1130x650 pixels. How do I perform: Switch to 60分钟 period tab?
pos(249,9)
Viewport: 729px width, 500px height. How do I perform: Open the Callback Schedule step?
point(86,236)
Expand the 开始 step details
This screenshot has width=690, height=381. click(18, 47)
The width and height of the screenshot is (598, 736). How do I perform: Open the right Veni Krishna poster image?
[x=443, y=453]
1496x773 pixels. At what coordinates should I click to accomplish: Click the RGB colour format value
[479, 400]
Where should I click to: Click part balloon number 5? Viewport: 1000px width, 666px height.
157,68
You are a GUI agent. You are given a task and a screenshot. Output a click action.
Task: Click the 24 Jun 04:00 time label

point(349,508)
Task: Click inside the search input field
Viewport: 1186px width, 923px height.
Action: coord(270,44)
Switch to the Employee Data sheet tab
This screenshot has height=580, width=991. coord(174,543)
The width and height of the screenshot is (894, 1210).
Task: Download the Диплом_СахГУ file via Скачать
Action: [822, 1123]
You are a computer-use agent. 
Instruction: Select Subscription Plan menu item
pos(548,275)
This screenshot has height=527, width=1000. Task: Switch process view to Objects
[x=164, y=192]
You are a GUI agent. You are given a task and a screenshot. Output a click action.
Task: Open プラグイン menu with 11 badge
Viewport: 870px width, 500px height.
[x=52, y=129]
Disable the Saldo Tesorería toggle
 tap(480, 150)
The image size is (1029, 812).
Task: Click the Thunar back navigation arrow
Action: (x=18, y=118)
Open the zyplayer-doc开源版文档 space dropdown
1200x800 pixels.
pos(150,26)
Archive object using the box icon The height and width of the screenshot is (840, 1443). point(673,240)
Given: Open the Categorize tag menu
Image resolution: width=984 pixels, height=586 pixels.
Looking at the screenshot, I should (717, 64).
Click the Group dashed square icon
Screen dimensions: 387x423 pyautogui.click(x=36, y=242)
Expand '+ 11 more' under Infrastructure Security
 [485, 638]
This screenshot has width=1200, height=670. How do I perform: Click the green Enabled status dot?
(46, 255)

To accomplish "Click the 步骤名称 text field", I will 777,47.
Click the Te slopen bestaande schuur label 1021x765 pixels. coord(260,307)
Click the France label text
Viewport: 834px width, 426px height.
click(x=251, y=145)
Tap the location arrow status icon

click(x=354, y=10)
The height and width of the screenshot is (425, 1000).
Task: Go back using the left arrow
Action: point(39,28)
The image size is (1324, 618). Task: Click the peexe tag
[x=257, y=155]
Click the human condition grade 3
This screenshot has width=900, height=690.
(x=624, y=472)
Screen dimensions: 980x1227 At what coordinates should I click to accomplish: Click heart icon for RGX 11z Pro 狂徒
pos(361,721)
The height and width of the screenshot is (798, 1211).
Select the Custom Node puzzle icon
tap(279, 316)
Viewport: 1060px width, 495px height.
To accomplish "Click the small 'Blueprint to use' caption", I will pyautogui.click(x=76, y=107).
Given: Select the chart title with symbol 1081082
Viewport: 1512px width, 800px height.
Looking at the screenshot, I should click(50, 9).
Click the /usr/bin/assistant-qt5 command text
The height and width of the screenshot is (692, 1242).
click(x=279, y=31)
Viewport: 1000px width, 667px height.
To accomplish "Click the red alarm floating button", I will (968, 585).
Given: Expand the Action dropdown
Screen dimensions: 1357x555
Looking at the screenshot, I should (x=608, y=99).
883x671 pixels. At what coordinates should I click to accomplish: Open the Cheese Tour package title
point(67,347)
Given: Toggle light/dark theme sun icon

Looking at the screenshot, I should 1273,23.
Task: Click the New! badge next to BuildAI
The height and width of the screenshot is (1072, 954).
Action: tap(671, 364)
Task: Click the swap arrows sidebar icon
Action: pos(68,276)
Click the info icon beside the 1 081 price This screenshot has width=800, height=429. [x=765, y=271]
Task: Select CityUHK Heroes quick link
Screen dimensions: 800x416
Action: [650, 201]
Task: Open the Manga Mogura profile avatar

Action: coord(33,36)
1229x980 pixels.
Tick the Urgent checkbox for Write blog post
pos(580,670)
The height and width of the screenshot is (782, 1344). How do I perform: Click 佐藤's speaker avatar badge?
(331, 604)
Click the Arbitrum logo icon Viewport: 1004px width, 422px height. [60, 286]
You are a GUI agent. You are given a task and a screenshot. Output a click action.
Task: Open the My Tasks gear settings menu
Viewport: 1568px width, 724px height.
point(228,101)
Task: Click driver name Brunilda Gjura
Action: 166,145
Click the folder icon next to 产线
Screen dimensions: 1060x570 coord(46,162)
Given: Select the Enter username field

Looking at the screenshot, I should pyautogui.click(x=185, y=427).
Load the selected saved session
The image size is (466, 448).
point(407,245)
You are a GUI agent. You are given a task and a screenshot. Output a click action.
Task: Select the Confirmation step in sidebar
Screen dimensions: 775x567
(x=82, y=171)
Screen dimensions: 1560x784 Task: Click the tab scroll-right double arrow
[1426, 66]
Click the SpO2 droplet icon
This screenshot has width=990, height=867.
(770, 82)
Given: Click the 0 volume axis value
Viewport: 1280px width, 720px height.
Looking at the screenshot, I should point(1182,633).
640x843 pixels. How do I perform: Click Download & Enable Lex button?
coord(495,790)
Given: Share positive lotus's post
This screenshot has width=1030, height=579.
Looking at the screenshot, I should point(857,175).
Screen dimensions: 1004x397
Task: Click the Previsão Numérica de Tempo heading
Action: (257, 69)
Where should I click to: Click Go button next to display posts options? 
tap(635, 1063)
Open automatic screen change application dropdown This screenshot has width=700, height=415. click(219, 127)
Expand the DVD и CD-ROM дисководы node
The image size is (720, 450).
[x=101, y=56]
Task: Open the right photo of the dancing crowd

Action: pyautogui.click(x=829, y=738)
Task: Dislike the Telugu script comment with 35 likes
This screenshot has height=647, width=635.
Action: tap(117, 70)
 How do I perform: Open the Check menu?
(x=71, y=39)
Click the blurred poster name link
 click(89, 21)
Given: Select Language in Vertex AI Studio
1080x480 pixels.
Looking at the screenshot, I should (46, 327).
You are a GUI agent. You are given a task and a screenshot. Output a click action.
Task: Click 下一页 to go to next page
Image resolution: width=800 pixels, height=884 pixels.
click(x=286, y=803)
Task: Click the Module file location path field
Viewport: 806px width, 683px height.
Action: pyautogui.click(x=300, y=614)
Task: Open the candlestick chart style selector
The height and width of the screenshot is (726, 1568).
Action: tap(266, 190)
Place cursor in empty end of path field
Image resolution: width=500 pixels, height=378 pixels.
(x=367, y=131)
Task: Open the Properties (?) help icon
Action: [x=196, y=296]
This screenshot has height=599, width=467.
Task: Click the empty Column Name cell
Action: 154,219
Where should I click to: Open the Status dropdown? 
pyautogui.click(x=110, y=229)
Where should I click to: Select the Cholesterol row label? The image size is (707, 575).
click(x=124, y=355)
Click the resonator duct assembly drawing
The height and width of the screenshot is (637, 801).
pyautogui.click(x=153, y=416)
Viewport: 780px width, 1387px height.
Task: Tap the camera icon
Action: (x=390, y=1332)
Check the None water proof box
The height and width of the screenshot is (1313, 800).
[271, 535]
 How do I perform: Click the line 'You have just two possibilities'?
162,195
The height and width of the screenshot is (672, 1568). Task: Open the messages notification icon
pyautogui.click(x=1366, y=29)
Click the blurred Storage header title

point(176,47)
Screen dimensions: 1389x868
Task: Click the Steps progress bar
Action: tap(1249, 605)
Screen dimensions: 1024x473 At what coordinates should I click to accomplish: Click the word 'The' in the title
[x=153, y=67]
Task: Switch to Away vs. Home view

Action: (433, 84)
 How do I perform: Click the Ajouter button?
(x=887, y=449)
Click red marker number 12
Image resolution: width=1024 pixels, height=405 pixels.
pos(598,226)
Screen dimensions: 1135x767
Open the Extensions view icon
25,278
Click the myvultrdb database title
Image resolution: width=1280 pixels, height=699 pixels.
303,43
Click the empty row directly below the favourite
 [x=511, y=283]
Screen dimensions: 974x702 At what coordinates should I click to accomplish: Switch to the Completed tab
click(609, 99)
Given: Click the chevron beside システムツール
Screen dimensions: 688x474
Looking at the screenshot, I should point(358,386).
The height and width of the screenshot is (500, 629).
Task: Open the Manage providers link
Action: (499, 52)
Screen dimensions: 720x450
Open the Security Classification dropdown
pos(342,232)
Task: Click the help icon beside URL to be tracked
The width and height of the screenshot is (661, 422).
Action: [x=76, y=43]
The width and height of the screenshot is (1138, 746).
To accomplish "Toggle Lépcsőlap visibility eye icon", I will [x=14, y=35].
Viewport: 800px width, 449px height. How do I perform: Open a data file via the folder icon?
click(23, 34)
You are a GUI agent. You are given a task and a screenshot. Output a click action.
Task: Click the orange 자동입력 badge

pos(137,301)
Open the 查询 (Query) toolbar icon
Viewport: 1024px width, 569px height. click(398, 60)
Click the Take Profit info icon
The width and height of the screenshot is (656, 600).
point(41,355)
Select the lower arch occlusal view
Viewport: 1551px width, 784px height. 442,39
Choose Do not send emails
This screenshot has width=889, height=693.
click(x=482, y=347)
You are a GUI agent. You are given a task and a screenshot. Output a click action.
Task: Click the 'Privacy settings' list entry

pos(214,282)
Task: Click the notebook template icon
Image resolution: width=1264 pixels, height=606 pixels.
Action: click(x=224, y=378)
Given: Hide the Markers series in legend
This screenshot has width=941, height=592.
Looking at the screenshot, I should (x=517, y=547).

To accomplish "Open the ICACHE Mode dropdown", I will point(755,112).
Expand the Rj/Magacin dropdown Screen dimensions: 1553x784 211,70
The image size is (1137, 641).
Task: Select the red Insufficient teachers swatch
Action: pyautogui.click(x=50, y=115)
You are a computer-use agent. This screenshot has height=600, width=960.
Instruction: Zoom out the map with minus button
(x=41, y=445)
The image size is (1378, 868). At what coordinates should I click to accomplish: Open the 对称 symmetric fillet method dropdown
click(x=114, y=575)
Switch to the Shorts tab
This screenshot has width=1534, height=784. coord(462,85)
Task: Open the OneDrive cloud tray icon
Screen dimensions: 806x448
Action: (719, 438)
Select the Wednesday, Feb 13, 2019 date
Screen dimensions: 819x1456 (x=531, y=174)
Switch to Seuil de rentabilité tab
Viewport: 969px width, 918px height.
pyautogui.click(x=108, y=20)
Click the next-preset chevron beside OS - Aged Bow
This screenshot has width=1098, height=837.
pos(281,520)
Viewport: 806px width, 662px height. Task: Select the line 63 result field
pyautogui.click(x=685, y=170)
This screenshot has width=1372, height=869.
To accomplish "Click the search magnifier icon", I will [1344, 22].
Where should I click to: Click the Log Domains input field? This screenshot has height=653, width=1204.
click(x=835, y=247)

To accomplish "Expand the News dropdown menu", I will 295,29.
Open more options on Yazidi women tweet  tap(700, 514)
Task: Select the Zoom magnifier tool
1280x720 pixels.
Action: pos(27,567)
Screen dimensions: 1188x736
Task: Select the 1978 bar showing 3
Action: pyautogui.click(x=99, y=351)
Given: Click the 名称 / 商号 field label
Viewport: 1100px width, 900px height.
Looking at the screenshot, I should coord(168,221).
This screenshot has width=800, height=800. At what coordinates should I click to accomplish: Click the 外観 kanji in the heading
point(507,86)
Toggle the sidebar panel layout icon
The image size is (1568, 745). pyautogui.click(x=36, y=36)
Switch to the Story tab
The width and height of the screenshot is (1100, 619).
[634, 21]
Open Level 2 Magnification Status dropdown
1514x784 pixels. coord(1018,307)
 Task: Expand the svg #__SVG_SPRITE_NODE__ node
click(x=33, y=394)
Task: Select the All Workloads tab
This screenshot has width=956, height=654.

+++

What you give back must be the stretch above, starting at the line with "Click the Take Profit info icon" and ending at the line with "Given: Click the 名称 / 商号 field label", copied exactly.

Click the Take Profit info icon
The width and height of the screenshot is (656, 600).
point(41,355)
Select the lower arch occlusal view
Viewport: 1551px width, 784px height. 442,39
Choose Do not send emails
This screenshot has width=889, height=693.
click(x=482, y=347)
You are a GUI agent. You are given a task and a screenshot. Output a click action.
Task: Click the 'Privacy settings' list entry

pos(214,282)
Task: Click the notebook template icon
Image resolution: width=1264 pixels, height=606 pixels.
Action: click(x=224, y=378)
Given: Hide the Markers series in legend
This screenshot has width=941, height=592.
Looking at the screenshot, I should (x=517, y=547).

To accomplish "Open the ICACHE Mode dropdown", I will point(755,112).
Expand the Rj/Magacin dropdown Screen dimensions: 1553x784 211,70
The image size is (1137, 641).
Task: Select the red Insufficient teachers swatch
Action: pyautogui.click(x=50, y=115)
You are a computer-use agent. This screenshot has height=600, width=960.
Instruction: Zoom out the map with minus button
(x=41, y=445)
The image size is (1378, 868). At what coordinates should I click to accomplish: Open the 对称 symmetric fillet method dropdown
click(x=114, y=575)
Switch to the Shorts tab
This screenshot has width=1534, height=784. coord(462,85)
Task: Open the OneDrive cloud tray icon
Screen dimensions: 806x448
Action: (719, 438)
Select the Wednesday, Feb 13, 2019 date
Screen dimensions: 819x1456 (x=531, y=174)
Switch to Seuil de rentabilité tab
Viewport: 969px width, 918px height.
pyautogui.click(x=108, y=20)
Click the next-preset chevron beside OS - Aged Bow
This screenshot has width=1098, height=837.
pos(281,520)
Viewport: 806px width, 662px height. Task: Select the line 63 result field
pyautogui.click(x=685, y=170)
This screenshot has width=1372, height=869.
To accomplish "Click the search magnifier icon", I will [1344, 22].
Where should I click to: Click the Log Domains input field? This screenshot has height=653, width=1204.
click(x=835, y=247)

To accomplish "Expand the News dropdown menu", I will 295,29.
Open more options on Yazidi women tweet  tap(700, 514)
Task: Select the Zoom magnifier tool
1280x720 pixels.
Action: pos(27,567)
Screen dimensions: 1188x736
Task: Select the 1978 bar showing 3
Action: pyautogui.click(x=99, y=351)
Given: Click the 名称 / 商号 field label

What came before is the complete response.